Although the increasing clinical complexity is usually responsible for polypharmacy, an ageism-related exception is noteworthy. In fact, there are reports in the literature showing that frail older persons are excluded from potentially beneficial pharmacological interventions [Citation21], likely due to the stigma of advanced old age. This phenomenon makes the entire matter more complicated because, whereas the general trend is to excessively prescribe in the presence of multimorbidity [Citation22], the opposite might also be true [Citation23]. In other words, it has to be considered the possibility that the absence of polypharmacy might somehow underlie inadequate care in older persons and potentially lead to frailty. Everything is further complicated by the heterogeneous nature of available evidence in terms of clinical setting and adopted operational definitions for the conditions of interest.

Last but not least, it is important to underline how the comprehensive evaluation of the individual with polypharmacy cannot be limited to his/her organism to find the right solution and avoid collateral damages. The therapeutic plan cannot neglect the environment where the person lives. We can design a perfectly sound and evidence-based pharmacological intervention, but it will dramatically fail if we do not consider how, where, and when the person will follow it [Citation24]. For example, functional impairments (e.g. cognitive or vision limitations) and/or access to care services might affect the capacity of the patient to follow the recommendations. Polypharmacy and complicated therapeutic plans will not help in this case, potentially generating confusion, errors, and adverse health-related events.

In conclusion, polypharmacy and frailty are two geriatric conditions that are closely related. A bidirectional relationship links them.
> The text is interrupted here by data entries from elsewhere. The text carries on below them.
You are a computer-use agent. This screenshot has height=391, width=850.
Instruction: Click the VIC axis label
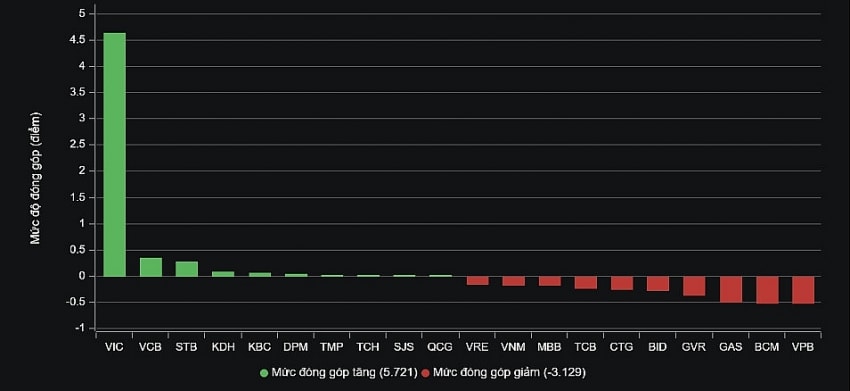pos(114,347)
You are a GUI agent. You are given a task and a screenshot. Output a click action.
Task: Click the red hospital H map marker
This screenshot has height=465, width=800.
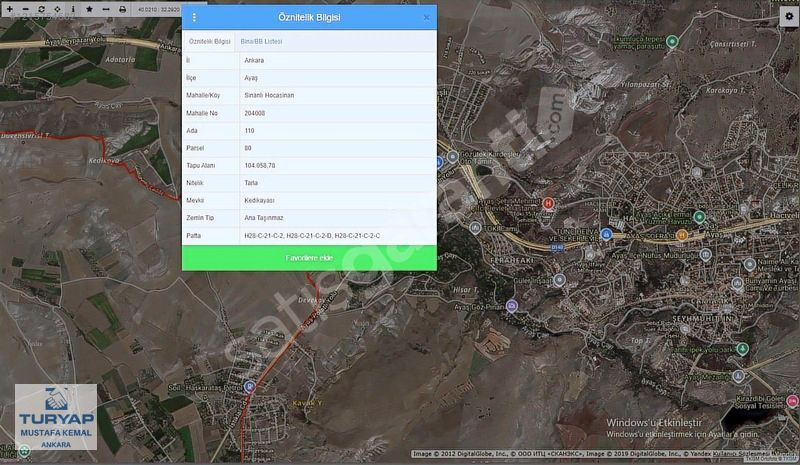pyautogui.click(x=547, y=204)
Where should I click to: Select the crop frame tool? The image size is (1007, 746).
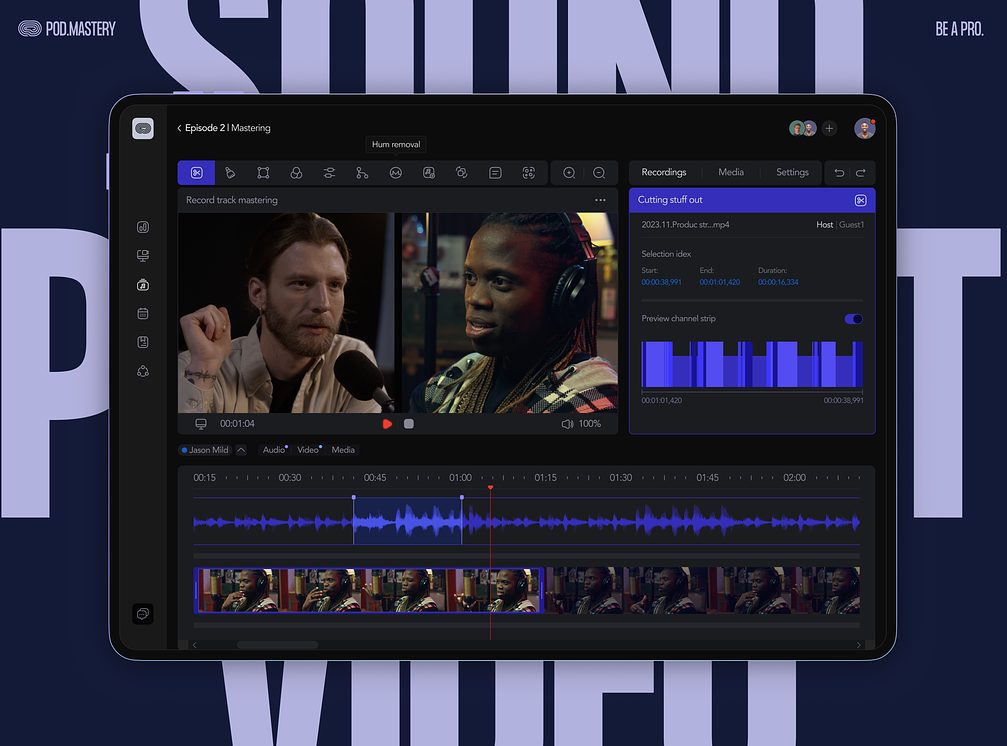[x=263, y=173]
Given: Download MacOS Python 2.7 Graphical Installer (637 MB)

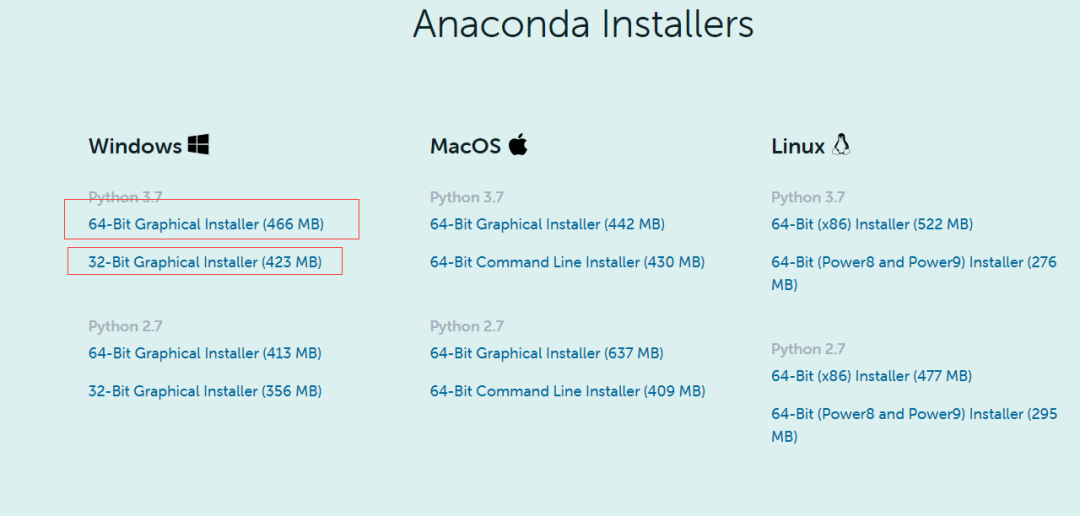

If frailty is often seen as the cause leading to polypharmacy, the opposite should not be overlooked. Indeed, the abuse of prescriptions and medical mistakes (usually due to inadequate knowledge of geriatric medicine principles) may dramatically worsen the health status of the aging individual. Never as today, the Hippocrates’ quote Primum non nocere (‘First, do not harm’) has to drive our decisions and the modernization of our care systems toward models that are more person-centered and responsive to the new clinical demands.

Declaration of interest

M. Cesari has declared receiving honoraria from Nestlé for presentations at scientific meetings and as a member of the advisory board. The author has no other relevant affiliations or financial involvement with any organization or entity with a financial interest in or financial conflict with the subject matter or materials discussed in the manuscript. This includes employment, consultancies, honoraria, stock ownership or options, expert testimony, grants or patents received or pending, or royalties.

Reviewer disclosures

Peer reviewers on this manuscript have no relevant financial or other relationships to disclose.

Additional information

Funding

This paper was not funded.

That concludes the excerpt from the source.